Послюнявив пальцы, он погасил окурок, бросил его в ведро, и – куда быстрее, чем птица взмахивает крылом, повернулся к Ольге. В его руке был «Макаров», направленный ей в лицо, буквально перекосившееся от ужаса под слоями белой косметической маски. Разинув рот на неимоверную ширину, женщина отчаянно завизжала.
– На пол, сучара! – переорал её Алексей Григорьевич, – мордой в пол! Руки на затылок!
Глава пятая
Сигареты кончились. Дождь слабел, усиливался, опять слабел. Исчерпав все темы и рассказав друг другу по анекдоту, Андрюшка и Кременцова затянули романс о душистых гроздьях белой акации. На втором куплете зазвонил радиотелефон.
– Уроды! – взвизгнула Кременцова, больше всего на свете любившая петь дуэтом – неважно с кем, хоть с коровой. Просунув левую руку, все пять ногтей на которой были острижены, между спинками передних сидений, схватила трубку.
– Лейтенант Кременцова на связи!
– Юленька, – запищала трубка голосом заместителя районного прокурора, Инны Сергеевны Карнауховой, – Алексей Григорьевич сейчас где? Не в машине, часом?
– Нет, не в машине, Инна Сергеевна. Он в квартире у этой женщины, Ольги. Мы его ждём около подъезда.
– Да? Странно, странно! Я три минуты назад звонила туда, чтобы обсудить с ним один вопросик, и дама мне заявила, что я не туда попала. Но это глупость какая-то – я проверила свой звоночек, и оказалось, что номер был набран правильно. А потом телефон там выключили. Интрига, Юленька!

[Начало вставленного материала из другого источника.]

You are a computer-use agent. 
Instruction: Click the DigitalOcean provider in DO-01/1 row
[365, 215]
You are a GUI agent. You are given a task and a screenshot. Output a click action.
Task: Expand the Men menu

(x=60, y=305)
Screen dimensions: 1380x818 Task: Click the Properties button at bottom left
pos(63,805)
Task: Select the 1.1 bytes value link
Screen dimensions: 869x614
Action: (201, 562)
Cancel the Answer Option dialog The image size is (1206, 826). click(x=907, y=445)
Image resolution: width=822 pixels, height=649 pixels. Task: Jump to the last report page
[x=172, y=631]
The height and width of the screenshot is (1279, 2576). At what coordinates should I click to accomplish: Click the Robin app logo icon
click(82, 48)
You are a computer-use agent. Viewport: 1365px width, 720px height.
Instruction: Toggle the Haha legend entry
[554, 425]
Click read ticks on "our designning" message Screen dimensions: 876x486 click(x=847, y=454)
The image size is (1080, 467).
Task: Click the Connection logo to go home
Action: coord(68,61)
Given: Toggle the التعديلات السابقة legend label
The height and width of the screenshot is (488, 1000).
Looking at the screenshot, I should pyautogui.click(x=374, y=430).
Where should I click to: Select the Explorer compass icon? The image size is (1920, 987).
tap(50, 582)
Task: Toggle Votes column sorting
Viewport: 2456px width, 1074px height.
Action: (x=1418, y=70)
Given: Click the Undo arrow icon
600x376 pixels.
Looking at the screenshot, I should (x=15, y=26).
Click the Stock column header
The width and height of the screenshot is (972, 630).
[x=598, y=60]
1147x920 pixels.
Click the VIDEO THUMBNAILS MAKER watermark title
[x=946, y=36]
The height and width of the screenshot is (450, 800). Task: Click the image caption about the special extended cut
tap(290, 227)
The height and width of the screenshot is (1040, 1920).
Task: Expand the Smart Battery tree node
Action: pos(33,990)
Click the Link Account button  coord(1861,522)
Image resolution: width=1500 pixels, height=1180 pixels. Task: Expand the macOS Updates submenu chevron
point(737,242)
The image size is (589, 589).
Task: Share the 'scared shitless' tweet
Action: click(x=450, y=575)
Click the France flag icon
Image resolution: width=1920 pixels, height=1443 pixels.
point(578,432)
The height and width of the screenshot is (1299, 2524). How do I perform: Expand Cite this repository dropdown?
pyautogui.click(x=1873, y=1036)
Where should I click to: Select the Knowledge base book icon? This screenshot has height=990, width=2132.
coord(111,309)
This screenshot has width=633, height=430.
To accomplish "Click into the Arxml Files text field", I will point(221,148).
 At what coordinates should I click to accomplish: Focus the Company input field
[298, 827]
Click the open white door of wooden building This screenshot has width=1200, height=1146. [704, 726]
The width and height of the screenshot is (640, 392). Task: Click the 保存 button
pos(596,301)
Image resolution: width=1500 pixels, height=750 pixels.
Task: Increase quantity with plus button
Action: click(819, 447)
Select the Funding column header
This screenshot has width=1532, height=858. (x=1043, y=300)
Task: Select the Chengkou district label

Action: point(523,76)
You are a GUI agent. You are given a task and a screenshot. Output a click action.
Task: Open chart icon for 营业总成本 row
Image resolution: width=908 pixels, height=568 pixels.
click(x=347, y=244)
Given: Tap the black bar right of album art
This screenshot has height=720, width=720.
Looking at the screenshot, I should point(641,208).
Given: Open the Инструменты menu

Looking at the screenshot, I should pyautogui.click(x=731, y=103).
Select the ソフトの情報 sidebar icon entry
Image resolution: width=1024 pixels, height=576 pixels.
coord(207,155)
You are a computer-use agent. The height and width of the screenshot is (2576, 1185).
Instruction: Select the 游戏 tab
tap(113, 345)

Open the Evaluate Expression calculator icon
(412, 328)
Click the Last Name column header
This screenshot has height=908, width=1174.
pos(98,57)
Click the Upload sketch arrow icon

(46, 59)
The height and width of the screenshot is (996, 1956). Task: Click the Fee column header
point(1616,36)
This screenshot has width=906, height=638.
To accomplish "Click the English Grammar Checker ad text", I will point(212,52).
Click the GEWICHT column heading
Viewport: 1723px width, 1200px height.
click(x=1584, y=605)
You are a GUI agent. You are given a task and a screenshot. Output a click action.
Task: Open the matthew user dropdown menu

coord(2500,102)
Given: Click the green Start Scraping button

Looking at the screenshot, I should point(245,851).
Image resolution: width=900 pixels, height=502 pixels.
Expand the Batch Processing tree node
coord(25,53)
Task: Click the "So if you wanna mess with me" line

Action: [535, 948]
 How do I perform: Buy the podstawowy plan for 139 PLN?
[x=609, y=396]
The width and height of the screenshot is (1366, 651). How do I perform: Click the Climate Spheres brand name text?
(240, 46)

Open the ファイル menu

– Шок! – возмущённо ахнула Кременцова, – Инна Сергеевна, неужели он её там чехвостит?
Трубка хихикнула.
– Это бы меня удивило, хоть и не сильно. Я ещё час назад, когда он стал мне рассказывать про икону и гребешок изогнутый, заподозрила, что сухое вино – не такая суперполезная штука для мозговых сосудов, как он считает! Что там у тебя с ногой? Действительно травма очень серьёзная?
– Ерунда! Он преувеличил.
– Ты, в таком случае, поднимись туда, Юленька, посмотри, что там происходит! Если наш дорогой Алексей Григорьевич в самом деле крышей потёк – отправь его на больничный. Я разрешаю. Не на заслуженный отдых по инвалидности – на больничный. Ты понимаешь разницу?
– Да, конечно, – сухо отрезала Кременцова и положила трубку. Её трясло.
– Что случилось? – зевая, спросил Андрей.
– Пока непонятно. Видимо, мне придётся туда подняться.
Но подниматься ей не хотелось, тем более – босиком, со свежей повязкой, которую получилось так хорошо наложить.
– Татарская рожа! – пробормотала она, стиснув кулаки, – хренов ловелас! Развратный козёл!
– Кто, кто? Алексей Григорьевич?
Кременцова мрачно молчала. Её уже всю трясло, но не исключительно из-за злости. От пяток к шее скользкими, ледяными волнами полз озноб. Это было мерзко, да и некстати. Но, может быть, он уже спускается, вот-вот спустится?
– Засеки минуту, Андрюшка!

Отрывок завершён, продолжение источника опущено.